首選口服鐵劑。如:硫酸亞鐵或右旋糖酐鐵。餐後服用胃腸道反應小且易耐受。進食穀類、乳類和茶抑制鐵劑吸收,魚、肉類、維生素C可加強鐵劑吸收。口服鐵劑有效的表現先是外周血網織紅細胞增多,高峰在開始服藥後5~10天,2周後血紅蛋白濃度上升,一般2個月左右恢復正常。鐵劑治療應在血紅蛋白恢復正常後持續2~3個月,待鐵蛋白正常後停藥。
若口服鐵劑不能耐受或胃腸道正常解剖部位發生改變而影響鐵的吸收,可用鐵劑肌肉註射。[3]

缺鐵性貧血預後

單純營養不足者,易恢復正常。
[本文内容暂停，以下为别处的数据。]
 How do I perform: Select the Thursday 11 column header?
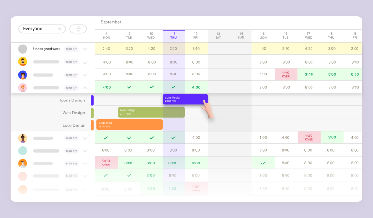click(x=173, y=36)
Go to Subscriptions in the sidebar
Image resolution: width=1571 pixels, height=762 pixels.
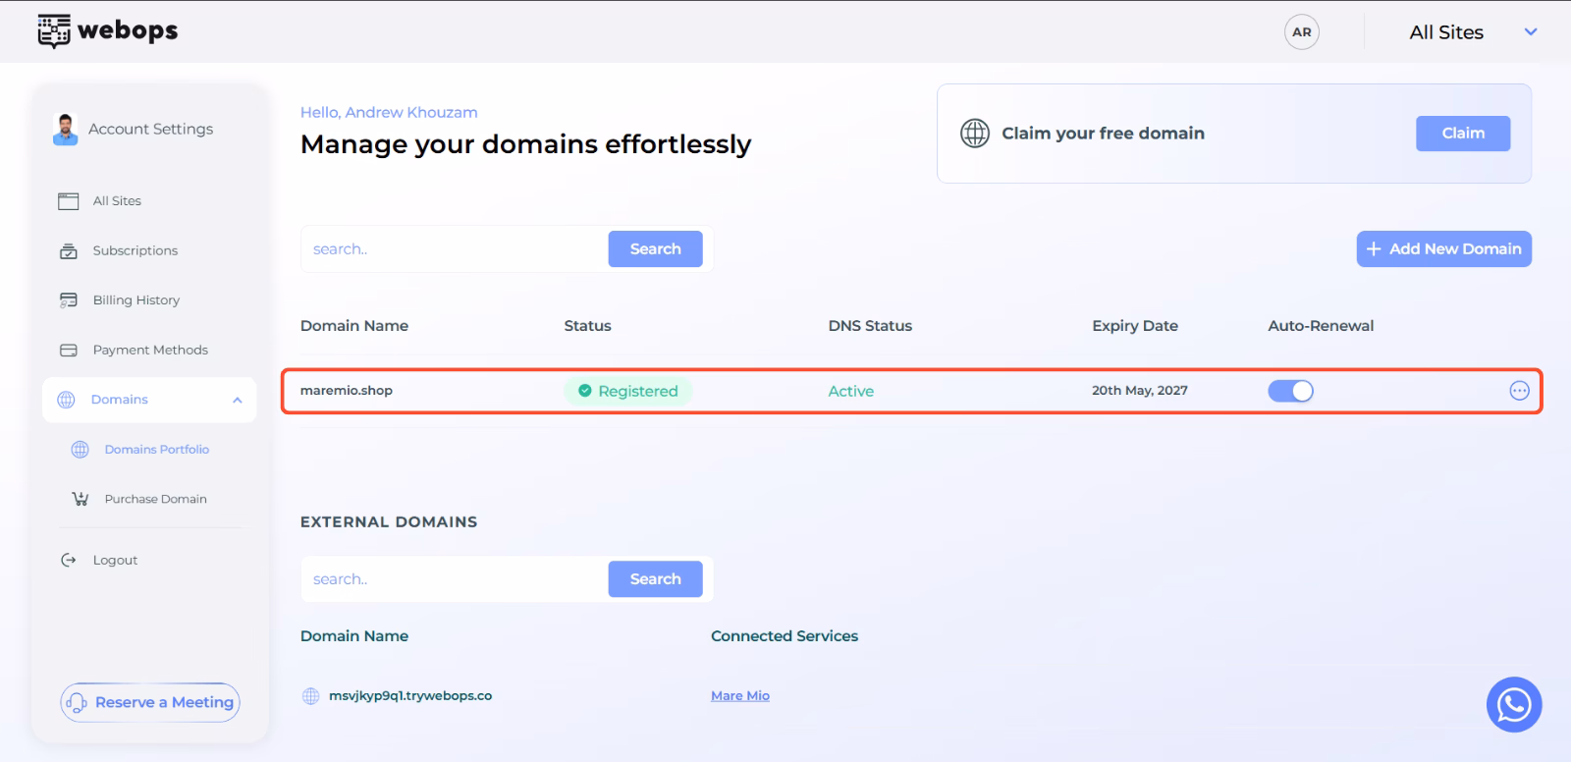click(135, 250)
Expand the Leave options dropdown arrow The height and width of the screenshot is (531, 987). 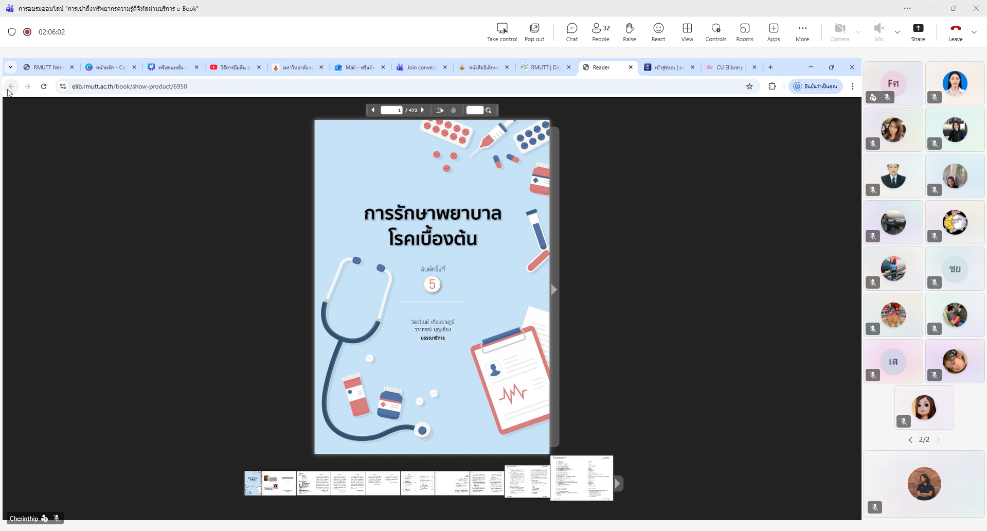point(974,32)
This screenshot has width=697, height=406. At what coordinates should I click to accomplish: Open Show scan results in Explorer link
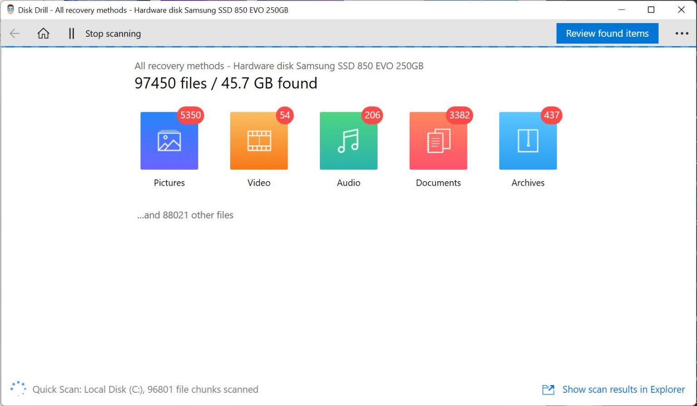pos(623,389)
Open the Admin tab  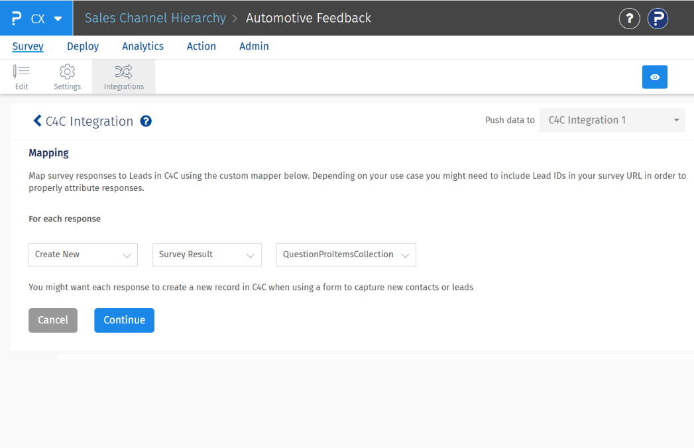254,46
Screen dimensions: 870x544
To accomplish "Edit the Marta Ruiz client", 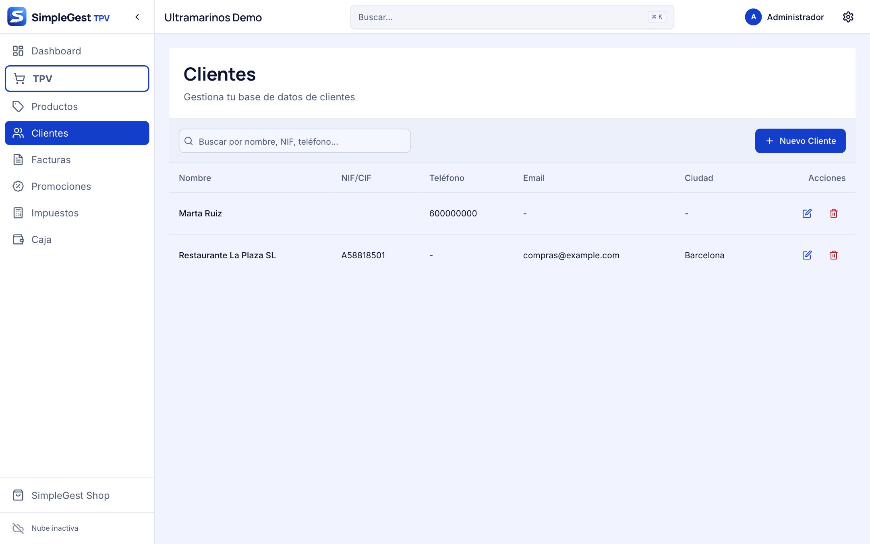I will [807, 213].
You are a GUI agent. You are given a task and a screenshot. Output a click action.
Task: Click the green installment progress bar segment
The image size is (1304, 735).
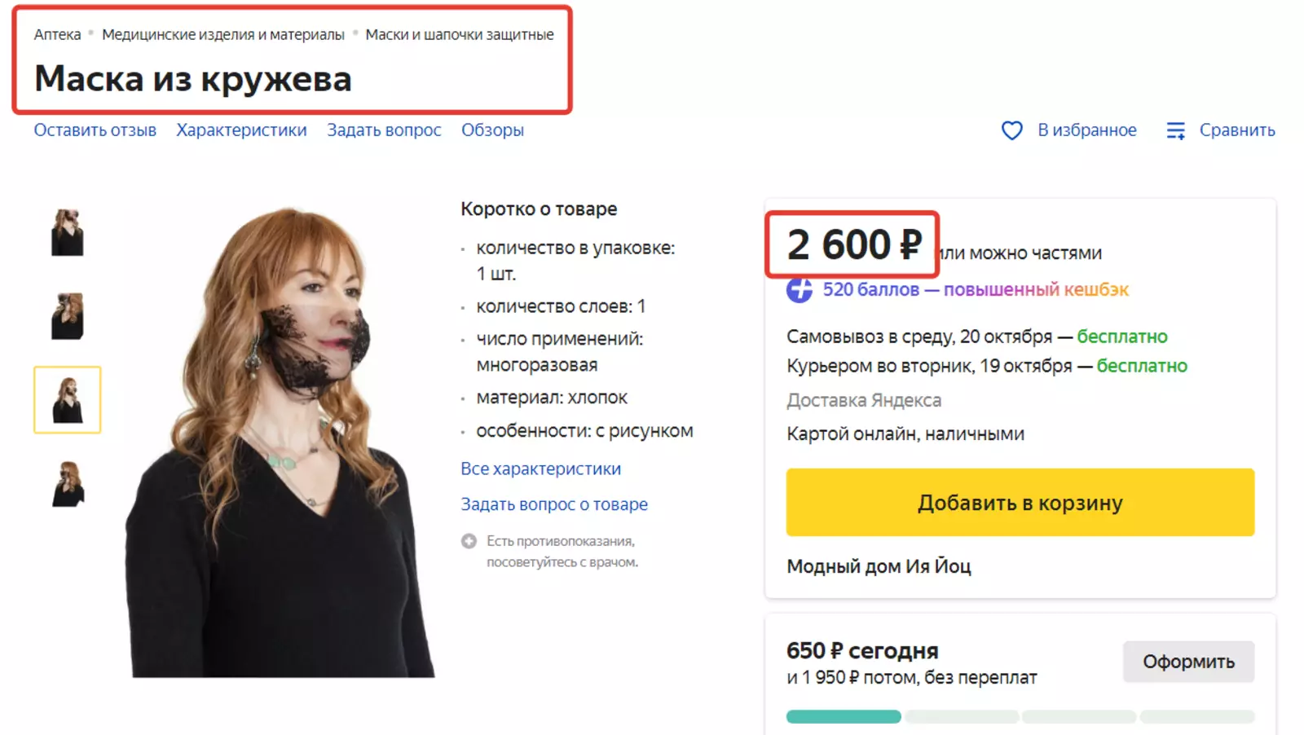844,717
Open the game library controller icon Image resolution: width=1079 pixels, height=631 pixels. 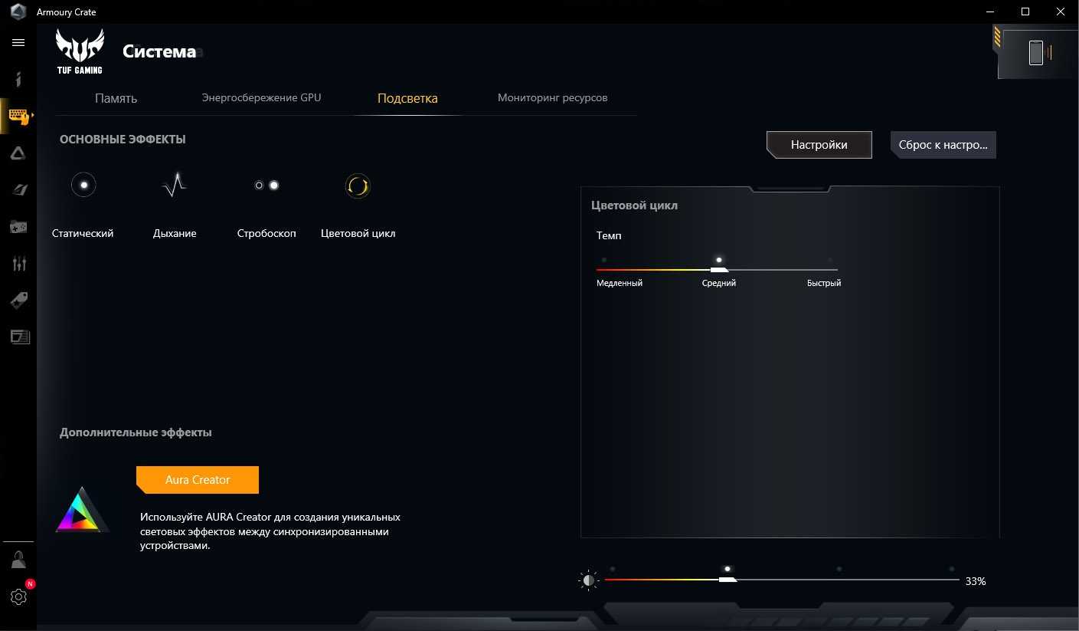tap(18, 227)
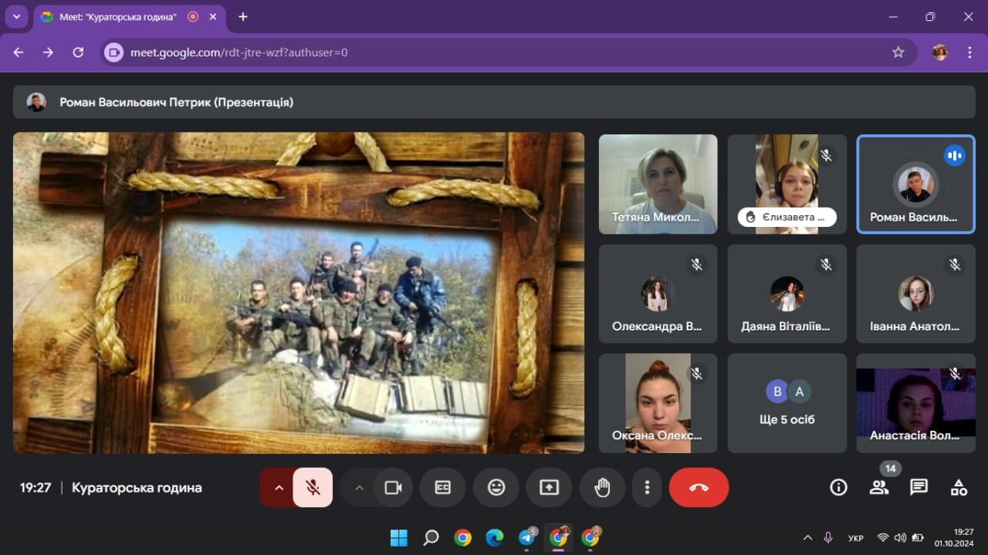This screenshot has width=988, height=555.
Task: Turn on closed captions
Action: (442, 487)
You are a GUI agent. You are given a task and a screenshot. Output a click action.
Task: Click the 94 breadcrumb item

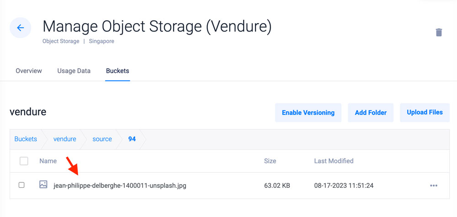tap(132, 139)
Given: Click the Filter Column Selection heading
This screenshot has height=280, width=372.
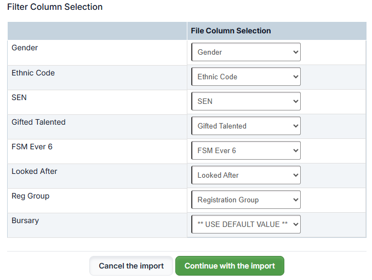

繼發於其他疾病者,取決於原發病能否根治。

缺鐵性貧血預防

重點放在嬰幼兒、青少年和婦女的營養保健。對嬰幼兒,應及早添加富含鐵的食品,如蛋類、肝、菠菜等;對青少年,應糾正偏食,定期查、治寄生蟲感染;對孕婦、哺乳期婦女可補充鐵劑;對月經期婦女應防治月經過多。做好腫瘤性疾病和慢性出血性疾病的人群防治。[4]
參考資料:
[1]葉國祥,葉正龍,何廣勝.檢測血清鐵和轉鐵蛋白對早期缺鐵性貧血的價值.浙江臨床醫學.2011,13(10)
[2]何廣勝,付蓉.中華醫學會血液學分會第十一屆全國紅細胞疾病學術會議紀要.中華內科雜誌.2008,47(01).
[3]陸再英,鐘南山.內科學(第7版)北京:人民衛生出版社。2008,571-574.
[4]陳灝珠,實用內科學(第12版).北京:人民衛生出版社,2005,2343-2348.